▶ Task instructions
Below are the records; extract from them the line containing "Instruction: Click the @ email icon in navbar" to the line containing "The width and height of the screenshot is (747, 560).", both lines included, exactly and with no pictures.

---------- Data for review

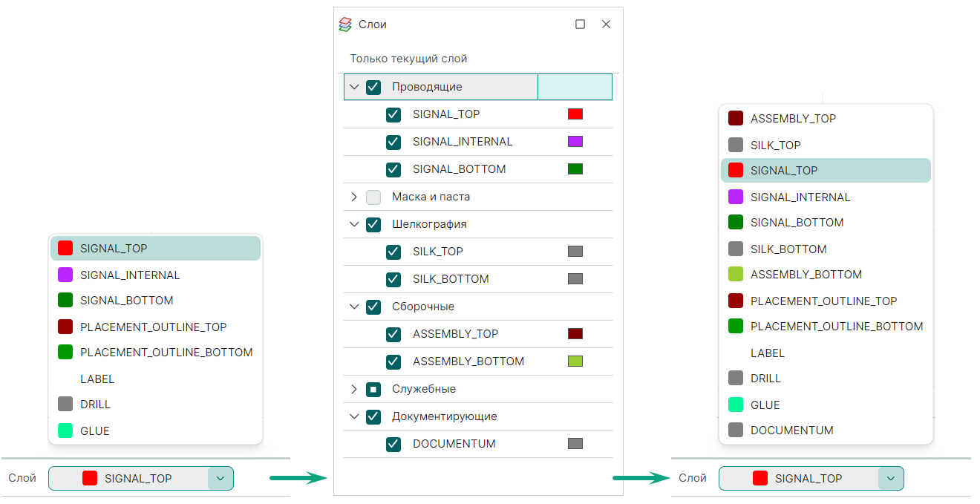Select the DOCUMENTUM row in the layers panel

click(x=454, y=444)
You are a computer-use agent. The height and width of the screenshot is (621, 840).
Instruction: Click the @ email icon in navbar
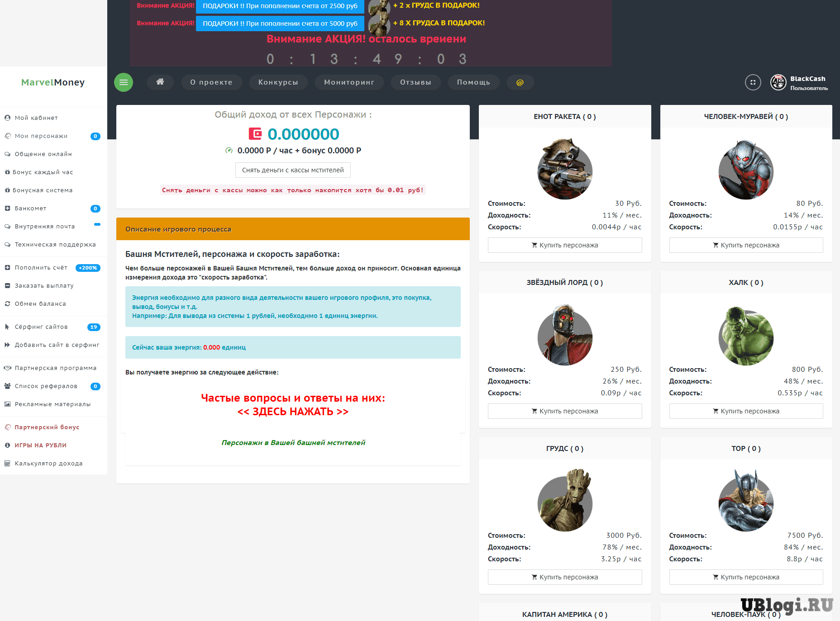[520, 82]
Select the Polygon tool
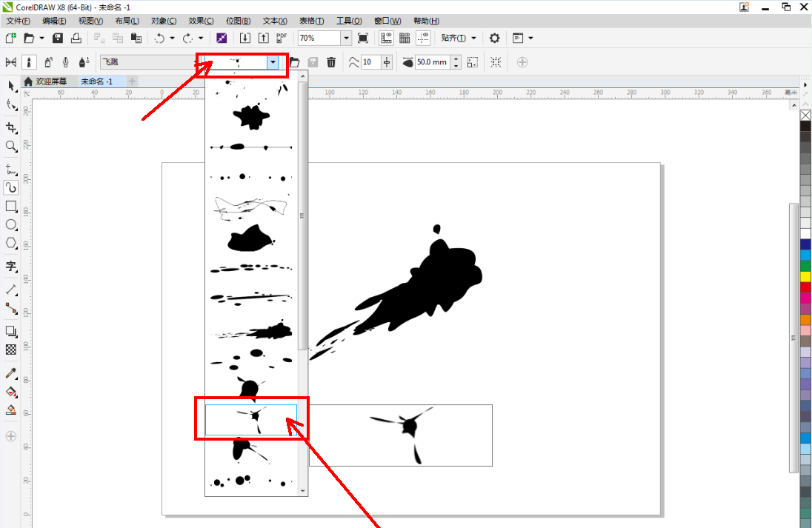This screenshot has height=528, width=812. click(11, 243)
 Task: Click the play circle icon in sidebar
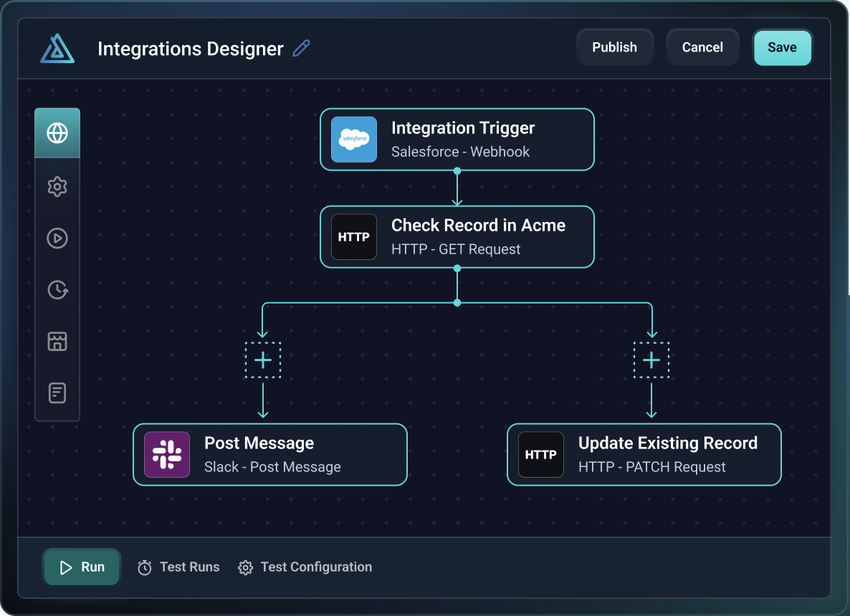pyautogui.click(x=57, y=238)
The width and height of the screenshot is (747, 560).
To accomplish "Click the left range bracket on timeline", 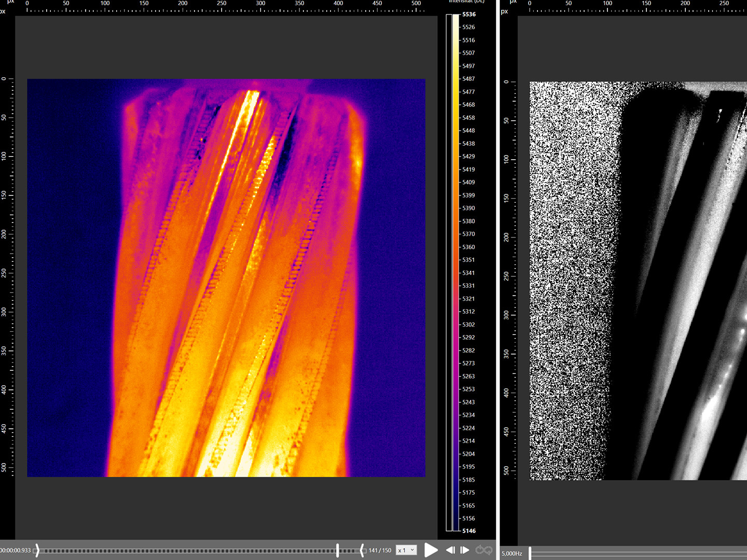I will click(37, 550).
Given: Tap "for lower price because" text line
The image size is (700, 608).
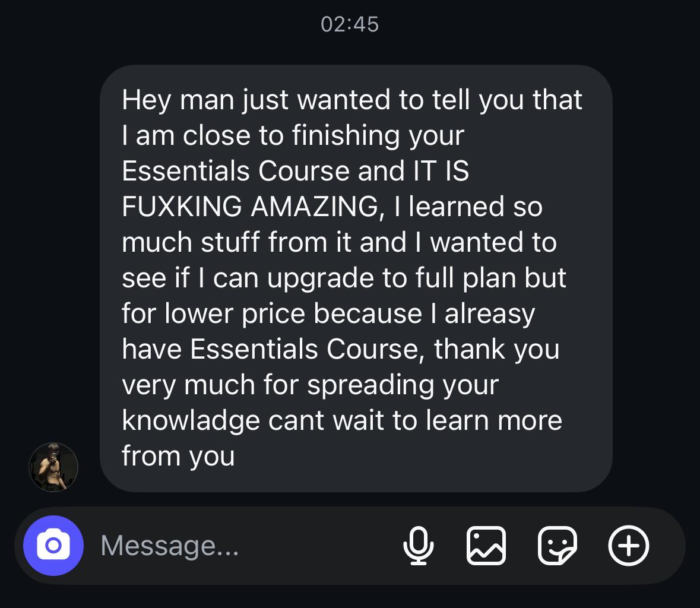Looking at the screenshot, I should coord(328,314).
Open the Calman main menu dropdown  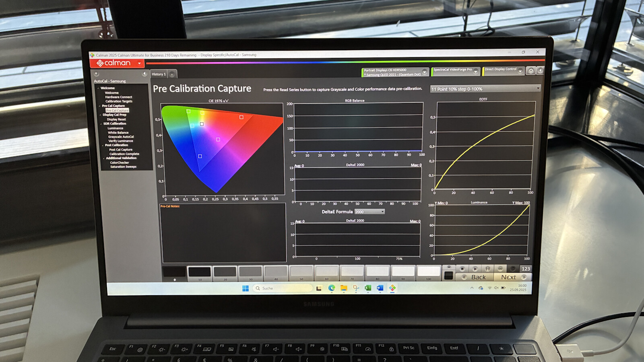139,63
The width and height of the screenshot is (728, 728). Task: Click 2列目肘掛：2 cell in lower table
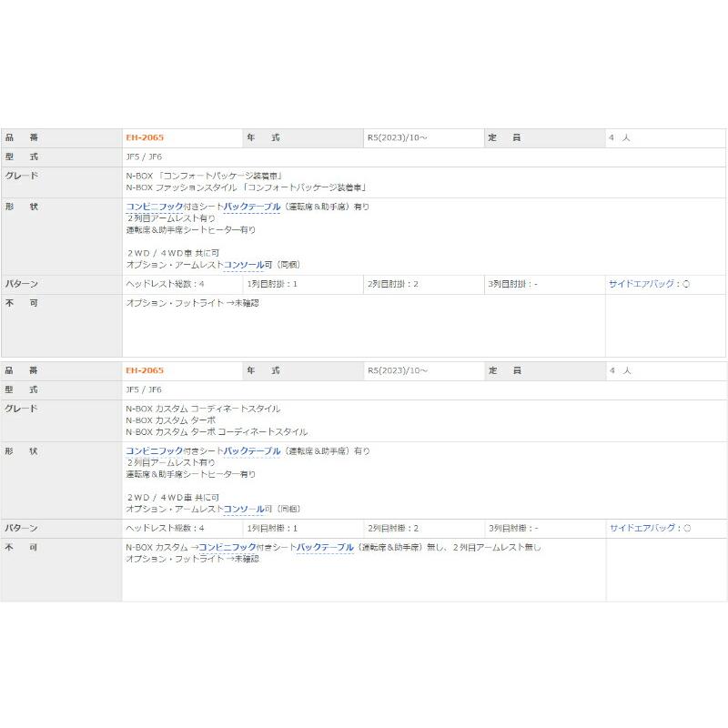[393, 528]
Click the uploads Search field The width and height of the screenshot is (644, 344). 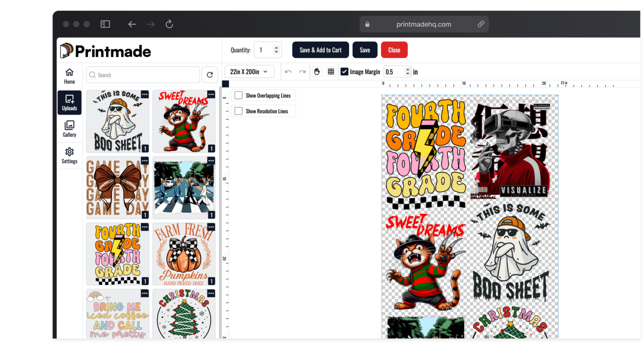coord(143,75)
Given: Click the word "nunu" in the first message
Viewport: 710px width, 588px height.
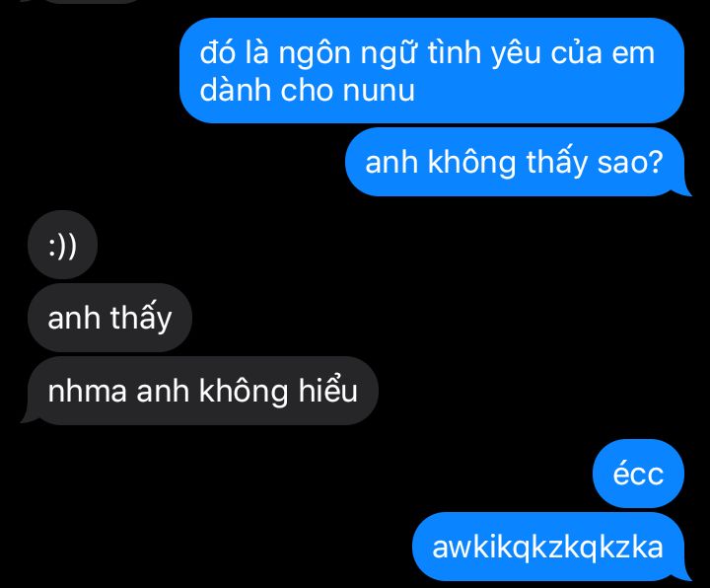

--------------------

▶ Response to this task
Instruction: Click the @ email icon in navbar
[520, 82]
Select the Polygon tool
This screenshot has height=528, width=812. click(11, 243)
 Task: Click the play circle icon in sidebar
pyautogui.click(x=57, y=238)
The width and height of the screenshot is (747, 560).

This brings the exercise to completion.